Manchester United çok büyük bir camia, Ferguson çok büyük bir hoca, hepsine tamam ama Manchester acaba gerçekten eski Manchester mı? Bence bu sorunun cevabı hayır. Son maçlarını 4 farklı kazanmış olabilirler ama United'ın ciddi sorunları var.
Rooney'in sakatlığı sonrası sakatlanan Van Persie çabuk kendine geldi. Dolayısıyla Santraforda problemleri yok. Üstelik Hernandez de hazır kıta. United'ın tek sağlam noktası belki de en uç noktaları.
Kırmızı şeytanların asıl sorunu orta sahada. Cleverley 3 ayrı kiralık sürecinden sonra takımda yer bulmuş bir adam ancak oyunun kaderini değiştirecek bir adam değil, sadece çok ama çok koşuyor. Carrick 7. sezonunda bence en kötü görüntüsünü çiziyor. Daha 31 yaşına rağmen sanki 37-38 yaşında son sezonunu oynayan bir veteran görüntüsünde, ağır ve tonlarca isabetsiz pasın mimarı. Yeni transfer Kagawa Hamit'in United versiyonu gibi. Takıma entegrasyonu henüz sağlanamamış, çok kaliteli bir kumaş ama henüz takımın bir parçası değil. Paul Scholes eskisi gibi asla değil. 90 dakikaya yetecek gücü yok, ancak sıkışan maçları çözmek için 20-25 dakikada faydalı olabilir. Anderson ise eski günlerinden çok uzak ve formaya aday bile değil gibi görünüyor. Şu yapıda ilk 11 çıkacak 3 ismin ne kadar verimli olacağı ciddi bir muallak. Galatasaray'ın ise lehine. Her halükarda United orta sahanın ortasında yaratıcı özellikleri minimum adamlarla oynamak zorunda.

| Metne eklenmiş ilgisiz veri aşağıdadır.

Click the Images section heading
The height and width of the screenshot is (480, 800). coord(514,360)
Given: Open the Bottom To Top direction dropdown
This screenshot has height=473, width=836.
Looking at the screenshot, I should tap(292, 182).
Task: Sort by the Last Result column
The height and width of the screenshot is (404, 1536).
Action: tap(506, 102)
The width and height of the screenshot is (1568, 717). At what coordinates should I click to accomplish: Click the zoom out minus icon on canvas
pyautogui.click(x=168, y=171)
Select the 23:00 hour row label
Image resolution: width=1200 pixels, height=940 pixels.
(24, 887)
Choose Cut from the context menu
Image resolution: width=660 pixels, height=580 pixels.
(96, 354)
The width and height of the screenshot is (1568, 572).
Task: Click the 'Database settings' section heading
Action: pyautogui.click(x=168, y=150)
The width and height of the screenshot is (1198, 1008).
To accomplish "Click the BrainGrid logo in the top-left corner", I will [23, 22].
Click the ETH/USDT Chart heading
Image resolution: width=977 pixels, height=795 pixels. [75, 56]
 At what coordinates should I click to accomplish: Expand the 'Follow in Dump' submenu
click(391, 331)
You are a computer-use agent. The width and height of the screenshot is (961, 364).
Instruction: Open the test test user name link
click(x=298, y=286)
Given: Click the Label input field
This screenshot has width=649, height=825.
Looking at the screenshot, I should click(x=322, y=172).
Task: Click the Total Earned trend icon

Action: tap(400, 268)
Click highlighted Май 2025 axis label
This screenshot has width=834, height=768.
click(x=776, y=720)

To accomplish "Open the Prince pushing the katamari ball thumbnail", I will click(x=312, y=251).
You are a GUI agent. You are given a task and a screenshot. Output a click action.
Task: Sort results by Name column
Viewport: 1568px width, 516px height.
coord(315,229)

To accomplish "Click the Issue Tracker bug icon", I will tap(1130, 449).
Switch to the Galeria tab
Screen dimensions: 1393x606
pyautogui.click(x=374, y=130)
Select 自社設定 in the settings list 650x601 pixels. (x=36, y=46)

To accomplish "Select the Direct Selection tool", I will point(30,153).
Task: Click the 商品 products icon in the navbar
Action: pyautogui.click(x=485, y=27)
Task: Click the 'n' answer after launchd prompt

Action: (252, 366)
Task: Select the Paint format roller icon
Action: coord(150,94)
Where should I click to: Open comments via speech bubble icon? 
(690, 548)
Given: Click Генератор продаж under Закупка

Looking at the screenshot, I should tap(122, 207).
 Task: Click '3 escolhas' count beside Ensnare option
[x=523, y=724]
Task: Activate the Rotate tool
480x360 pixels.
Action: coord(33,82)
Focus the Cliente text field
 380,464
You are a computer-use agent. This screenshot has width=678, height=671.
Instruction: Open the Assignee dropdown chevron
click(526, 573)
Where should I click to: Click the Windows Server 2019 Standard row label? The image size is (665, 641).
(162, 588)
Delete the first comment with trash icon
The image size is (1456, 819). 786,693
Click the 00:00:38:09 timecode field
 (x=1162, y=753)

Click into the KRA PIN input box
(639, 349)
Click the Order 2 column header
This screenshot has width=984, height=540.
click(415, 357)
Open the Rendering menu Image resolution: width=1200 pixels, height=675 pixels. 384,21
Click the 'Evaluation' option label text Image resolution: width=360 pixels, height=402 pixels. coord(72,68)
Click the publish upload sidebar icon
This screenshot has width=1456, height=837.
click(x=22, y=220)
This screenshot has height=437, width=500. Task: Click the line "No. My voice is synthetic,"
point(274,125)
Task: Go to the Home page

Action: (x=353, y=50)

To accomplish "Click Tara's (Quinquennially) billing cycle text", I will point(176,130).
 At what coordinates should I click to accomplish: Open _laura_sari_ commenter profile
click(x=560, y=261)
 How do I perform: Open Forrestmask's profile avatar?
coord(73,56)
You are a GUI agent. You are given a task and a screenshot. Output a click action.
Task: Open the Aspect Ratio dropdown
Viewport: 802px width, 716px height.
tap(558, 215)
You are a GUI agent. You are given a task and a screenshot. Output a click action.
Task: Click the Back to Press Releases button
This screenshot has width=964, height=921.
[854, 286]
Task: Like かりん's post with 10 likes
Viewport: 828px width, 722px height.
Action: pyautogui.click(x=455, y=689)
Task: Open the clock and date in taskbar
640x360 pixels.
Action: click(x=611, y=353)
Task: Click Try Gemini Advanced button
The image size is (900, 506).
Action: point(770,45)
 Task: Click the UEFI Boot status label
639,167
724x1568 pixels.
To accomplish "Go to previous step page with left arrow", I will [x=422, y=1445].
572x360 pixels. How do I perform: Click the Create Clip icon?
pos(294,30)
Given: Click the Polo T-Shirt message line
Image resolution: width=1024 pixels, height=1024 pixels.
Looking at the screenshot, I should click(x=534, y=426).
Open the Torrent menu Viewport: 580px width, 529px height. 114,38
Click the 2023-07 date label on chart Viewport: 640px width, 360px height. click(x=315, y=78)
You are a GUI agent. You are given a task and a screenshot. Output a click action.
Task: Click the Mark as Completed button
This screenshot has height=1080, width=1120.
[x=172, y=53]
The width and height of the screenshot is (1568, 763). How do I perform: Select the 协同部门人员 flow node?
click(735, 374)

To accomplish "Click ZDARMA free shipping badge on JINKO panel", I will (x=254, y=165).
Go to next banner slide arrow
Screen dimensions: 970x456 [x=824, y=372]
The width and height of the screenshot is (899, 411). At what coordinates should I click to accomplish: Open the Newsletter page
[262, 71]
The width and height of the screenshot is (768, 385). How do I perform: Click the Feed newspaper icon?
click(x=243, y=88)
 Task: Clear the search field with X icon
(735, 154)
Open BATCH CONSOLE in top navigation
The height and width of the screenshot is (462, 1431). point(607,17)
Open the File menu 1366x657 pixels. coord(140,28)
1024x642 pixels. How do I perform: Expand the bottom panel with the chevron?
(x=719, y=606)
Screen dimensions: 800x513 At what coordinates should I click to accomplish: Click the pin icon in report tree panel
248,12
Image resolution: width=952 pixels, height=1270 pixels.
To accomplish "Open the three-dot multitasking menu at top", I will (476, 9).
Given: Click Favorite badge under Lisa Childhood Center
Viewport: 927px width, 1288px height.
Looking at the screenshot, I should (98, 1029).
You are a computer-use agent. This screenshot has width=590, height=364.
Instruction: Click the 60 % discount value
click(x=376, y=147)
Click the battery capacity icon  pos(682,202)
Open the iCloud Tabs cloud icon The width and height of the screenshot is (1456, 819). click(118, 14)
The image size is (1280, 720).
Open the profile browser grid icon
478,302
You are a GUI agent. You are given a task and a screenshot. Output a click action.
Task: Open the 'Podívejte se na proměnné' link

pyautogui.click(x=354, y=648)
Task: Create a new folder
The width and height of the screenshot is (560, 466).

Kanatlarda sağda Valencia sezona çok iyi başladı ve yeri garanti ancak sol tarafta ne olur ne gider belli değil. Ferguson'la transfer nedeniyle arası gergin olan Nani bir maç var bir maç yok. Onun yokluğunda asıl yeri orası olmayan ancak İngiliz futbolunun bel bağladığı Welbeck sol açık oynuyor. Welbeckli bir sol kanat her daim Galatasary'ın lehine olacaktır. Bu sezon Giggs Sir'ün planlarında biraz gerilerde kalmış gibi ancak Şampiyonlar Ligi açılışında Ferguson Giggs ile solda 20 senelik bir nostaljiye imza atabilir ki ben şahsen öyle yapmamasını umarım. Giggs Scholes'un aksine gücünü 90 dakikaya yayabilecek fizik durumunda halen.
Şeytanların defansında son dönemde sakatlıktan çok çekmiş ancak birkaç haftadır kendisini bulmuş 2 isim var. Ferdinand ve Vidic. Bu iki isim tecrübeleri ve sertlikleriyle dikkat çekerken ikisinin de nispeten ağır oyuncular olması Umut'u, ilerleyen dakilarda da Burak'ı aralarına yapılacak koşularla savunma arkasına sarkıtabileceğimiz ihtimalini ortaya çıkarmakta. Bu ikili ne kadar ağırsa solda Evra sağda ise Rafael o kadar çabuk oyuncular ve ters kademeye sık sık girerek gol pozisyonlarını bitiren isimler. Sentezinde sertlik ve çabukluğu birleştirmiş bir savunmaya karşı oynayacak ki Galatasaray, rakibin kornerlerinde iyi paylaşım yapılmazsa skor tabelasında 5 ya da 15 numaraların birer gol attığını okuruz maç bitiminde. Evra ve Rafael de tıpkı Gökhan Gönül gibi maç sırasında rakip gol çizgisine en yakın oyuncular olabilirler zaman zaman.
Neticesinde kanatları çok kuvvetli ancak göbekte nispeten yavaş ve yaratıcı özellikleri düşük bir takımla çıkacak karşımıza Manchester United. Çok ve kısa paslarla adam eksiltip göbekten iki stoper arasına atılacak toplarla Galatasaray gol bulabilir. O yüzden bu maçta Terim'in geri dörtlüsünü pek rakip sahada görmeyeceğimizi ve Umut'un Ferdinand ve Vidic'in arasına çılgınca deparlar atacağını öngörüyorum. Özellikle Selçuk'un birebir adam eksiltip atacağı derin toplar Cim-Bom'a Umut !(belki de Burak!) olacaktır.
Bu maçtan Galatasaray'ın 3 puanla ayrılması bir sürpriz sayılmamalı, Terim'in takımına oynaması gereken oyunu çok iyi anlattığının göstergesi olarak değerlendirilmelidir.